Work to complete
Go through the entries below. Copy out every line that contains "element".
*** Information shown Section Begins ***
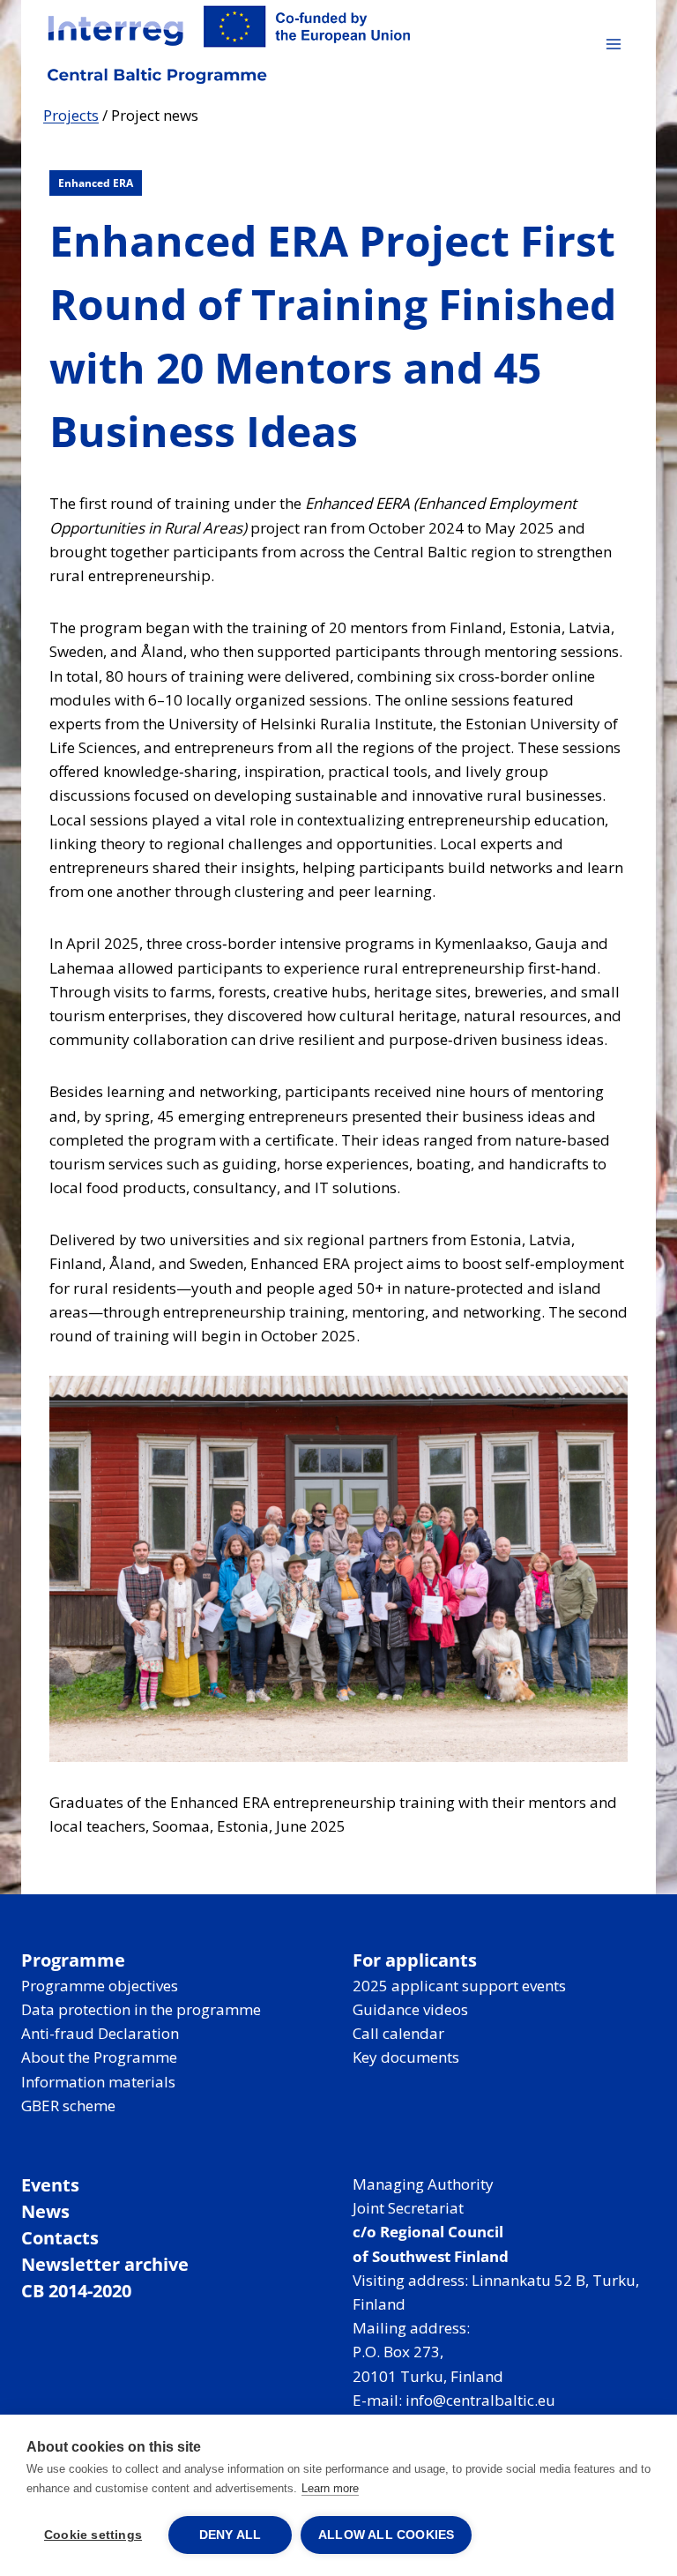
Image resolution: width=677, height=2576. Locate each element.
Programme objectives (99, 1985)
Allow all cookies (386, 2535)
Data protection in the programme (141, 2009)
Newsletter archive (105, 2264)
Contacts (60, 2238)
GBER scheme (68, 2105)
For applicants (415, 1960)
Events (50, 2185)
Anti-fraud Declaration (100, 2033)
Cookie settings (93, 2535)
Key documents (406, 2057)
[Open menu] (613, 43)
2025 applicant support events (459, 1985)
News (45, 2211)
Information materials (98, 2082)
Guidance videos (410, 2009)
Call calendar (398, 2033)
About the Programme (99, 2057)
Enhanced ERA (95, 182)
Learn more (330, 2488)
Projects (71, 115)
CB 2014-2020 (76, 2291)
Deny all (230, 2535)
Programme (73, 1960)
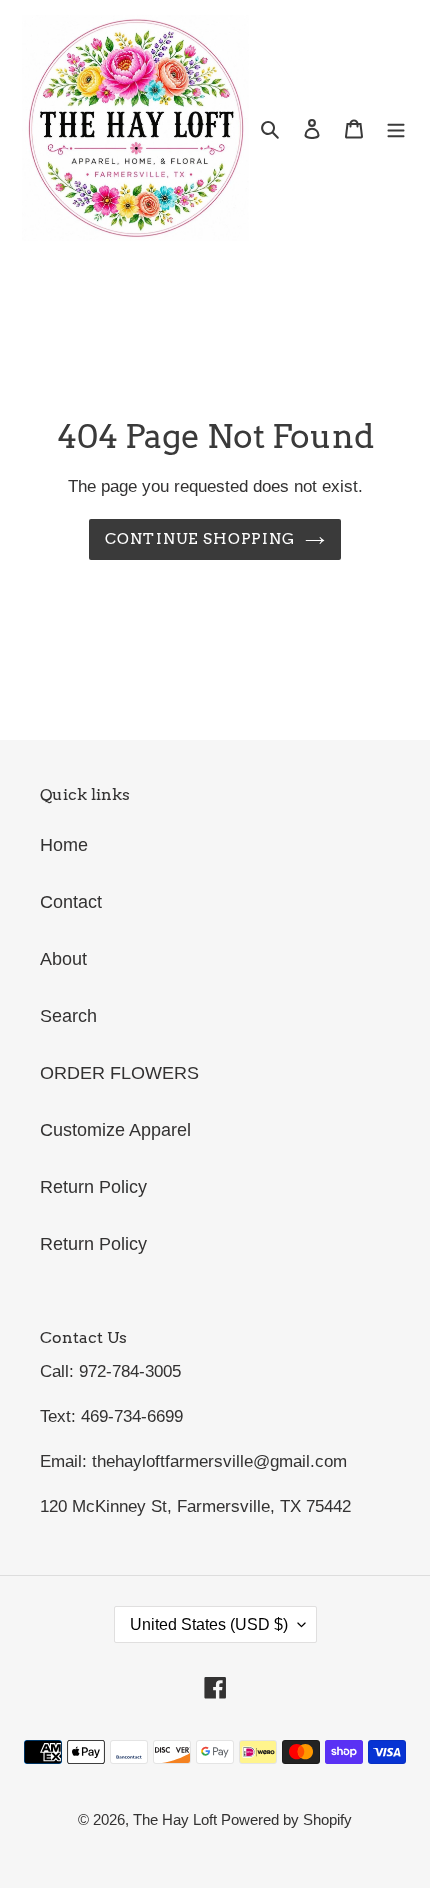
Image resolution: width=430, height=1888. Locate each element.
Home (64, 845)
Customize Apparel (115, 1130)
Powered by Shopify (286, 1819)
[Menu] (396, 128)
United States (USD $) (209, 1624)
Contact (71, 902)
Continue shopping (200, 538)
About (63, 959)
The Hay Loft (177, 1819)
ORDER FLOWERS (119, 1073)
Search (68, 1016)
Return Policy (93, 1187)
*** Information shown Section Ends ***
Expected answer
Image resolution: width=677, height=2576. Locate each element.
Image resolution: width=430, height=1888. Locate each element.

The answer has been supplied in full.